By Larry Neild, Liverpool Daily Post
AMERICAN billionaire Tom Hicks and his Liverpool FC co-owner George Gillett are to meet for key talks with council officials this week, city leader Warren Bradley said last night.
The duo, in town for tomorrow’s crunch Champions League semi-final return leg against Chelsea, are expected to discuss plans for their new multi-million pound stadium.
One plan is to preserve the turf of the existing ground as the centrepiece for a new plaza, to ensure fans’ dreams and memories can forever be played out on the world- famous Stanley Park turf.
The council can expect to receive a new planning application for both the existing and new sites, which lie virtually side by side in Anfield, this summer. That will delay the opening of the new stadium until at least the start of the 2010 season.
It will also send the cost rocketing from the current £180m to well over £200m.
Although work on the new stadium will still start this summer, the Americans are thought to believe that a new planning application is the best way of getting their plans sorted out from the outset.
As the area needed does not change, work can start simul- taneously with consideration of the amended plans.
By seeking a new planning approval for much enlarged stadium, Liverpool FC will have to carry out a new traffic impact study. The previous assessment was based on a crowd capacity of 61,000, but if the stadium is going to hold between 75,000 and 80,000 people the whole process will have to be redone.
There will be pressure on the club to provide a new Merseyrail train station along the Utting Avenue cutting to offer public transport links to the enlarged ground.
The owners will be meeting a city council group led by Cllr Warren Bradley, council chief executive Colin Hilton and regeneration director John Kelly.
Last night Cllr Bradley said: “My guess is that Liverpol FC will opt to go for a new planning application.

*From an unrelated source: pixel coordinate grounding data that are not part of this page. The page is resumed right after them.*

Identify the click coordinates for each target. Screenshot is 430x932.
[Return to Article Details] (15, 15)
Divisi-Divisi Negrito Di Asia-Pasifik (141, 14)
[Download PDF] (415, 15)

“The owners are not going to increase the footprint (the overall site size) of the new stadium, but the capacity will be significantly increased. We have to respect the fact that many people live in the area and we will make sure that the impact is properly assessed.
“I can see the sense in a fresh application because they have their own ideas of how they see the stadium being used and it is much better to get it right at the very beginning.
“It will mean the opening being put back, but we will have a world-class facility in our city. The plans they are talking about for Anfield Plaza are extraordinary.
“They want to change the original concept and leave the existing pitch as a grassed area. They want people to be able to relive the moments of glory on the existing pitch."